IIHS Advisories | No. 34, June 2008
Traffic violation dismissals again are linked to future crash risk
Drivers whose traffic violations are dismissed by courts following completion of traffic violator school are more likely to be in another crash within a year than drivers whose convictions remain on their driving records, reports a California Department of Motor Vehicles study that updates a prior DMV study on the same topic.
In California and other states, judges have the option of allowing violators to attend traffic violator schools in exchange for having citations dismissed. No points are assessed and the violation is removed from the driver's public record. In the California program, points for a second violation also may be removed by attending traffic school but, this time, the dismissal appears on the driver's record.

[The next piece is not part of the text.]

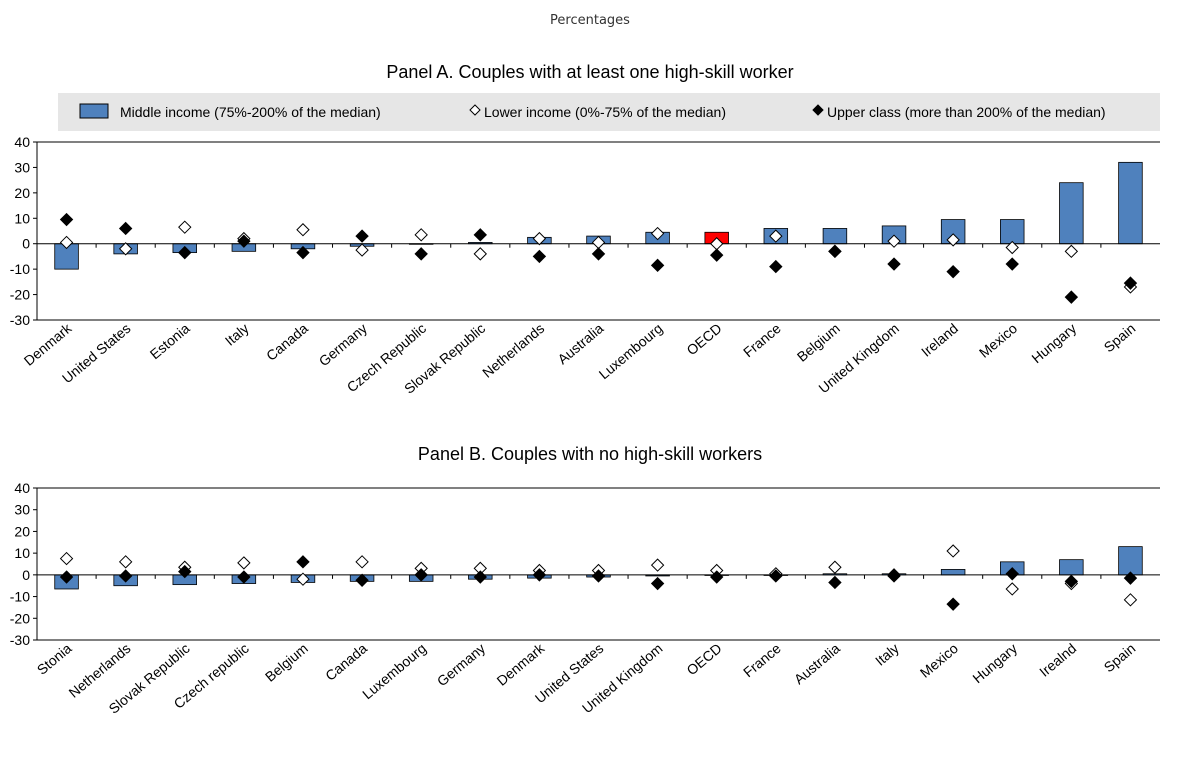 This screenshot has height=762, width=1181. Describe the element at coordinates (887, 654) in the screenshot. I see `panel-b-category-label: Italy` at that location.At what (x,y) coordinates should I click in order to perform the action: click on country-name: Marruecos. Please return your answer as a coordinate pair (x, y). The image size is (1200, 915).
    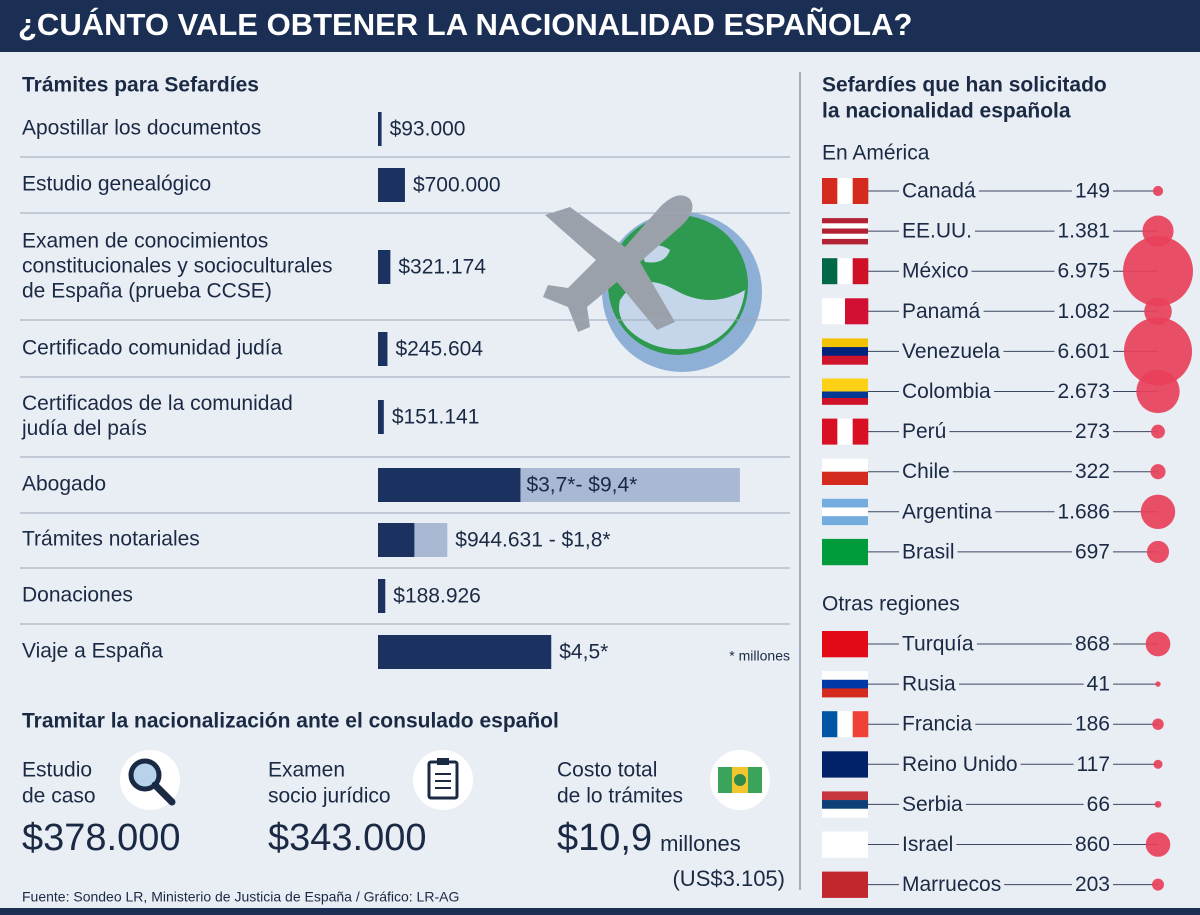
    Looking at the image, I should click on (952, 884).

California drivers who accumulate 4 points in 1 year are deemed "negligent operators" subject to license control actions. People who complete traffic school are able to avoid about 15,000 license suspension/probation actions and about 6,000 probation violator sanctions each year in California.
Dismissals shield high-risk drivers
These courses are growing more popular, the author says. During 2005, 1.2 million California drivers attended traffic school, up 31 percent from 939,719 in 1996. In turn, courts are granting more traffic school dismissals, a move the report calls "unsettling in light of the strong evidence from prior DMV studies that the citation dismissal policy has a negative traffic safety impact."
Traffic school dismissals mask high-risk drivers, allowing them to sidestep penalties that normally would be deterrents, including license suspensions and revocations and higher insurance premiums. "Avoiding increased insurance premiums is one of the primary reasons violators choose the TVS [traffic violator school] option," the report notes. As a result, other people are exposed to these high-risk drivers and "may be subject to higher premiums to compensate for the TVS drivers' lower insurance rates."
The study compares 2 groups of drivers who received traffic citations during 2000-01. The traffic school group consisted of drivers who received dismissals, and the conviction group included drivers with 1-point moving violations. Prior to the violations, the traffic school drivers had characteristics associated with a lower crash risk than the convicted drivers — they were slightly older, more likely to be women and to drive commercially, and had better driving records during the previous 2 years.
Despite their lower initial crash risk, traffic school drivers had a subsequent crash rate that was about 5 percent higher than that of convicted drivers during the year following the citation. When the traffic school drivers' lower initial crash risk was considered, their crash rate was estimated to be about 10 percent higher than it would have been without the dismissal.
More crashes and millions in economic losses
About 12,300 crashes each year occur because of the 1.2 million drivers who receive traffic school citation dismissals, the report estimates. The author pegged annual economic losses associated with these crashes at $398 million.
""Any educational benefit from TVS instruction is not enough to offset the negative traffic safety impact of avoiding [negligent operator treatment system] interventions made possible by the citation dismissal policy," the report states.
Revamping rules to prevent abuse
The author recommends assigning negligent operator points to all traffic school dismissals and unmasking the original traffic school dismissal if a driver receives a second dismissal or traffic conviction within 18 months of the first incident. Traffic school attendance would hinge on a driver's having a clean driving record 2 years prior to the conviction. The report also says courts should be barred from using traffic violator school to dismiss more than 1 citation within any 18-month period, as well as major violations.
The study corroborates 3 previous California DMV reports indicating that traffic schools don't reduce the risk of future crashes (see Advisory No. 7, January 1990, and Advisory No. 10, August 1992). California DMV studies in 1993, 1999, and 2003 found that traffic school dismissals combined with other risk factors increase the likelihood of a crash among traffic school drivers beyond that of drivers deemed negligent operators.
For further information, see "A Traffic Safety Evaluation of California's Traffic Violator School Citation Dismissal Policy" by Michael A. Gebers, California Department of Motor Vehicles, Research and Development Branch, April 2007.